A STOCHASTIC-MODEL OF INFILTRATION WHICH SIMULATES MACROPORE SOIL-WATER FLOW

Estimates of "macropore" soil water phenomena are calculated from a simple stochastic model of infiltration. Probability density functions (pdf) for cumulative infiltration (I), infiltration rate (I'), and infiltrating-water flux (upsilon) are proposed. Cumulative infiltration is defined here as the maximum quantity of water the soil can accept from unponded water supplied at a given location on the soil surface. Similarly, infiltration rate is defined as the maximum rate at which unponded water can enter the soil. The pdfs for cumulative infiltration (f(I)) and infiltration rate (f(I')) are derived by assuming that the saturated hydraulic conductivity (K(s)) is a lognormal-distributed random variable. The actual infiltrating-water flux will depend on I', rainfall rate (R0), slope, and surface roughness.
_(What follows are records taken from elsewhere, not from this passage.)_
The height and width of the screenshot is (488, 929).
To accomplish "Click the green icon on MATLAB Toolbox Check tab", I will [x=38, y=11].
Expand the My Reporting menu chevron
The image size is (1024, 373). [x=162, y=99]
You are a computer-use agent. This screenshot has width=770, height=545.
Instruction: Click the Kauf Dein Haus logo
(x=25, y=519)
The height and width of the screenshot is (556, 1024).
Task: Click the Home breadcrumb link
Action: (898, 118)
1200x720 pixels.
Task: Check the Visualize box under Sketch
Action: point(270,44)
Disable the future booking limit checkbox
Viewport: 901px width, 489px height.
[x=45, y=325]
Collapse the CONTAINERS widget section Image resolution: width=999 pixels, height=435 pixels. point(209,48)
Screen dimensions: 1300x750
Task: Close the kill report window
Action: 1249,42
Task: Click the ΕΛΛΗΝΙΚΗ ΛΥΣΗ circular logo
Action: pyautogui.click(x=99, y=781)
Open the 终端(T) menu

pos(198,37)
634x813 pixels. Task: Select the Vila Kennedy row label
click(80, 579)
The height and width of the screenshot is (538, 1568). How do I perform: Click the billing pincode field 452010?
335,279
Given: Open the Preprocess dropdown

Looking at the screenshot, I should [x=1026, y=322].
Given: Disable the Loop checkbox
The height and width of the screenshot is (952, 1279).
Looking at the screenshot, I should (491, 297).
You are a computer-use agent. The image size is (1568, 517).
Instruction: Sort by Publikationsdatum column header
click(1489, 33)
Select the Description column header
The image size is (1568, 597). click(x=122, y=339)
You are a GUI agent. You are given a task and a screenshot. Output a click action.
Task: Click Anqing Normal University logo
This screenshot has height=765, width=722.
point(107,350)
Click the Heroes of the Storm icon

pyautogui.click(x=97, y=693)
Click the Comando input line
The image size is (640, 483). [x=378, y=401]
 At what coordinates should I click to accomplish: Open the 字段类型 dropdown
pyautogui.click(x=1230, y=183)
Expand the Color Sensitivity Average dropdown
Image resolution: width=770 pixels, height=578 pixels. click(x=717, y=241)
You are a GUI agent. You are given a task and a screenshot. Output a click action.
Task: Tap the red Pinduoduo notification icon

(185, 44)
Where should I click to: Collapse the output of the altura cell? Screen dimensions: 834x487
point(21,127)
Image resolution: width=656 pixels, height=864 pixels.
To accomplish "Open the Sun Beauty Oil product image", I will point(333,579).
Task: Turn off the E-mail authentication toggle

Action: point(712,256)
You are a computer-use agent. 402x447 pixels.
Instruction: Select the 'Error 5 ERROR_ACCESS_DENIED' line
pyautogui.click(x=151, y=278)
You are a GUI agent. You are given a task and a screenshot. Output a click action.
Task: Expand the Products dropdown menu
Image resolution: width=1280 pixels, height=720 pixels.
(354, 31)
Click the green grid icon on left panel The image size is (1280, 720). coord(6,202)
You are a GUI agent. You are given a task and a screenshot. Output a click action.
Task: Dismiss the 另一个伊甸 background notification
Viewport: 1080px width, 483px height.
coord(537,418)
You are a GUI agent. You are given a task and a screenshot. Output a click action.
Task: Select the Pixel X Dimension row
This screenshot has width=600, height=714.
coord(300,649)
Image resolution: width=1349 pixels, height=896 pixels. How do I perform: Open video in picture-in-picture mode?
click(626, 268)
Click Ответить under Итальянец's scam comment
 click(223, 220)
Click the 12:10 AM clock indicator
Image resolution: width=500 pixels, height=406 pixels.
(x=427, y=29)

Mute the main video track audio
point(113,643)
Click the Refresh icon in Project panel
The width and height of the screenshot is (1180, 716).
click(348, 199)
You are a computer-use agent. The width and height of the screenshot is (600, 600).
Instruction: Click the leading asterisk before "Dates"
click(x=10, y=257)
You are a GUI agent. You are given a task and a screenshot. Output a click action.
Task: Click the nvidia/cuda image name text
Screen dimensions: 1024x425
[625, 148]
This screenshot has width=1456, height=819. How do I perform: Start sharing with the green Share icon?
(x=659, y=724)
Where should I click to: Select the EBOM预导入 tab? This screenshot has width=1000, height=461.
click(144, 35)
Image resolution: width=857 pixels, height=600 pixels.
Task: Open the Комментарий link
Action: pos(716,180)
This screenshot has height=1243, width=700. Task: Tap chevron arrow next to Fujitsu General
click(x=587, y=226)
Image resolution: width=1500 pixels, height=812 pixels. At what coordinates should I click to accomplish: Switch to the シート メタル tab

For a flat and smooth soil surface the pdf for infiltrating-water flux f-upsilon is derived from f(I') by assuming that water failing to infiltrate into portions of the soil with lower infiltration rates will flow over the soil surface, eventually being accepted by areas with higher infiltration rates. The pdf f-upsilon predicts that macropore soil water flow phenomena will become more pronounced as the rainfall rate approaches the mean infiltration rate, when macropore flux predicted by f-upsilon is many times the rainfall rate. These results indicate that stochastic description of soil hydraulic properties shows promise in describing macropore soil water phenomena. Models of the field-scale effects of macropore soil water flow should include infiltration rate variability and runoff contributions to infiltrating-water flux.